Do you know why you can’t find very many blogs about recruits attending police academy? (trust me, I looked) Because there is no freakin time to maintain a blog and attend police academy! Let alone sleep, eat, spread derby love and breathe. I jest, but the first week of IMPD was everything I hoped for and everything I feared all at the same time.


-I kicked butt at the PT test, was the fastest in my group for the 1.5 mile, and smoked the boys with my 61 push ups. And come to find out, the instructors love holding us in plank or leg lift position- both of which I’ve mastered at derby with skates on! Doing it without skates at academy makes it so much easier. I came physically prepared, it shows, and it’s helping me tremendously. When the instructors talk about CrossFit and Paleo, I feel great knowing I already have 6 months under my belt.
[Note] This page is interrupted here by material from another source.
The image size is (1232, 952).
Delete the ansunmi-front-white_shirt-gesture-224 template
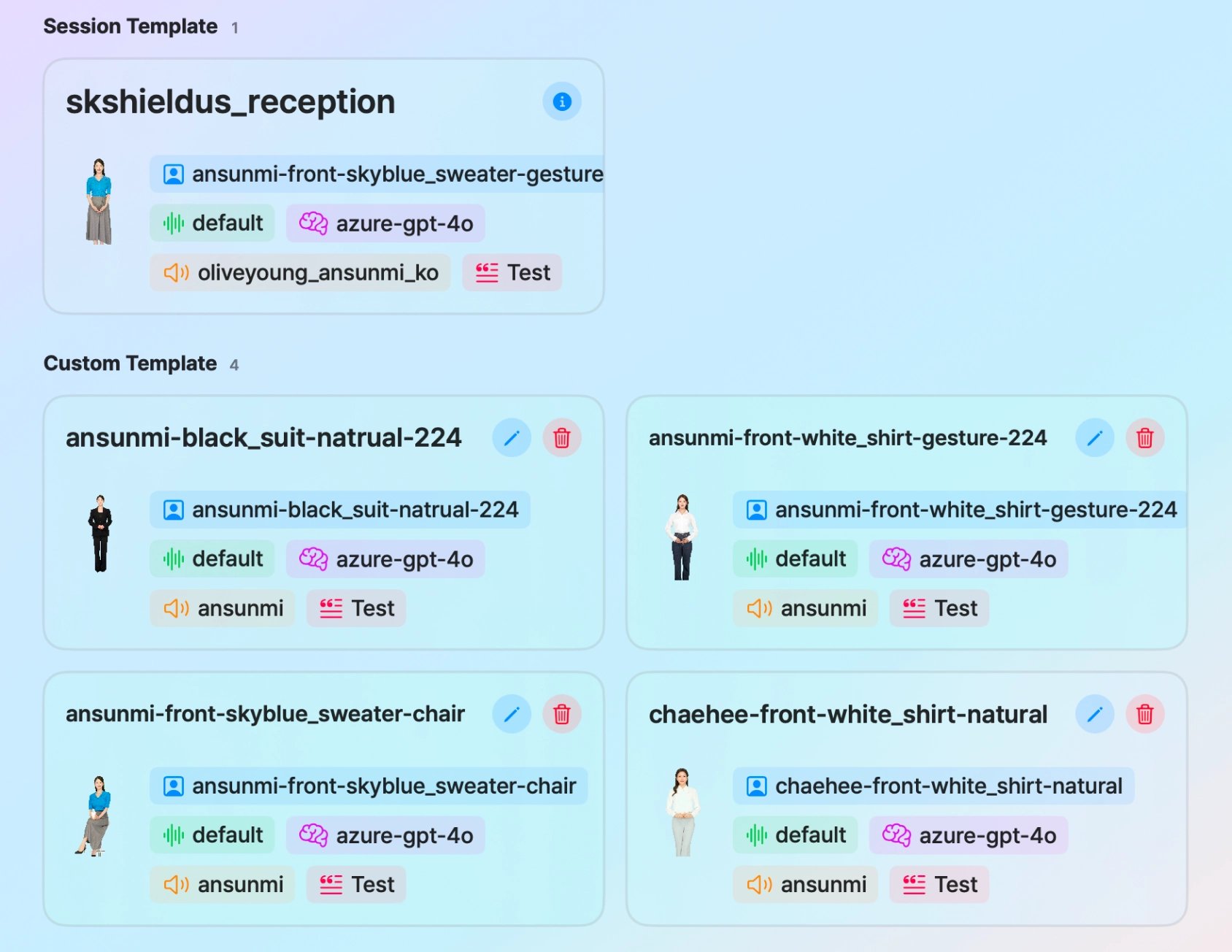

-The only good time to be a female and waiting in line for a bathroom? At academy! Imagine 65 boys trying to share one stall within our 5 minute break. We ladies only have to fit 9

-I didn’t cry the first day-and come to find out, all the screaming and yelling doesn’t bother me a bit. I’m more confident than I thought I was, and the military setting of academy really suits my personality.

-I love combatives! This is our physical training that involves fighting, wrestling, learning chokes, and how to bit*h slap somebody (I’m not kidding- supposedly this is much more effective than a punch).  It will be Mr. Smackhouse’s dream come true when I ask him to help me practice my single leg take downs this afternoon.

-Most of my fellow recruits are honorable, polite and fun to be around.  One of the other female recruits also Crossfits and eats paleo- so that’s one less person to give me crap about the way I eat at lunch.

-I’m getting paid to work out, go to class, study, get yelled at, do pushups, do some more pushups, learn to serve the community, and then learn to defend myself and fight?? For the love of coconut butter- this is awesome!


-Waking up early every morning. Even though academy starts at 7am- this usually requires waking up at 5am to make sure I have everything prepared for the day.

-Carrying at least 4 bags to and from academy every day:

Bag 1- textbooks, binders, first aid kit

Bag 2- court suit attire

Bag 3- PT gear, BDUs, and boots

Bag 4-Lunch

-Polishing my boots and ironing my clothes- I know Mary Poppins says that in every job that must be done there is an element of fun, but I say bull crap. She also said a spoonful of sugar helps the medicine go down-and I know that’s not true, it’s actually a spoonful of whiskey.  If you know a way to make ironing or polishing fun- let me know.

-Time commitment- For the next 6 months I will be sleeping, eating, breathing academy. Maintaining my glorious roller derby career as Sookie Smackhouse will be difficult. My first NRG practice after a full day of academy was exhausting- but I’m hoping to keep it up.

All in all, not a bad week for Recruit Officer Smackhouse. 23 more weeks to go.